**Testo fornito**:
---+---

Il nostro è diventato davvero “un mestiere per mentecatti”? “Roba da accattoni”? Un “hobby”? “Moribondo”? Come la penso io, è noto. Ma anche chi sta ai veri o presunti piani alti della professione ha, talvolta, una visione molto lucida della situazione.

Più d’una volta, lo ammetto, ho pensato di mollare la mia militanza per e attorno alla professione.
Quella giornalistica, intendo.
Sfiancato un po’ dalle banalità, noiosamente e miopemente rivendicatorie, provenienti soprattutto “dal basso“. Cioè da chi, in sostanza, per ragioni di anagrafe o di bazzicatura, questo mestiere lo conosce poco, a volte solo per sentito dire, e quindi si affanna a discettare più su ciò che immagina che su ciò che pratica. E un po’ dall’irritante inconsapevolezza della comune catastrofe dimostrata, almeno in apparenza, di chi vive al caldo di contratti blindati grazie allo strabismo cronico di un sindacato a geometria variabile.
In questo contesto, che talvolta assume toni da scontro sociale, la vulgata corrente tende in effetti a dipingere quelli del piano di sopra, insomma le gerarchie delle redazioni, come una congerie di dei accidiosi e distratti, lontani, che lascia gli atomi bradi della manovalanza al fluttuare casuale delle correnti professionali.

---+---

**Materiale fornito**:
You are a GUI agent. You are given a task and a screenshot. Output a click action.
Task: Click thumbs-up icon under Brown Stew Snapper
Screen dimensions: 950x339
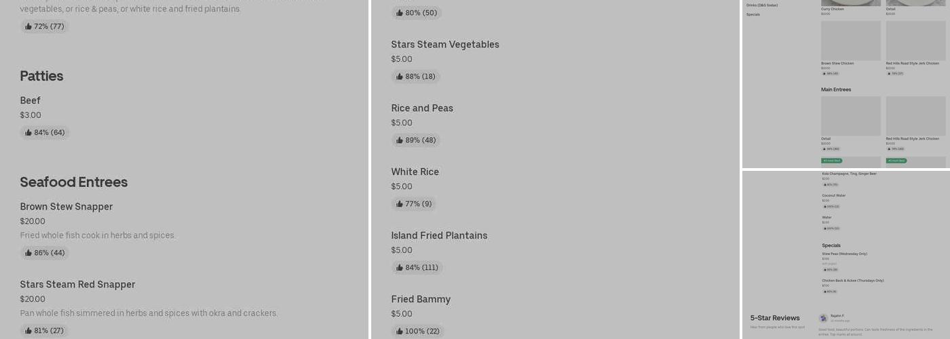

---+---

**Sfida 1**:
Nel testo sul mestiere giornalistico, come dipinge la vulgata corrente le gerarchie delle redazioni?
**Sfida 2**:
Scrivi il seguito del testo sul mestiere giornalistico a partire dalla sua ultima frase.

**Risposta 1**:
Le dipinge come una congerie di dei accidiosi e distratti, lontani, che lascia gli atomi bradi della manovalanza al fluttuare casuale delle correnti professionali.

**Risposta 2**:
Cosa che, diciamolo, non di rado corrisponde al vero. Ma non sempre e non del tutto.
Come squilli di tromba, si levano ogni tanto da qui e da lì anche le voci di chi, pur svernando al piano nobile, mostra di essere conscio delle acque fangose che montano dai sottoscala. E che sono destinate, prima o poi, a bagnare pure i piedi dei privilegiati. Sperando che l’allagamento si fermi lì.
Sono opinioni confortanti. Il che non vuol dire condivisibili a priori, sia chiaro. Quasi tutte si basano però su un elemento con il quale mi sento io stesso molto in sintonia e che è, di sovente, sottovalutato dalla massa un po’ (con buoni motivi) irosa dei giovani sans papier dell’ex “mestiere più bello del mondo”: l’esperienza. Quella miscela di vissuto e di disincanto che, nella sua gravità, rende limpida e lungimirante la percezione di chi osserva.
Insomma, è la riprova che il dibattito sul giornalismo c’è. A tutti i livelli.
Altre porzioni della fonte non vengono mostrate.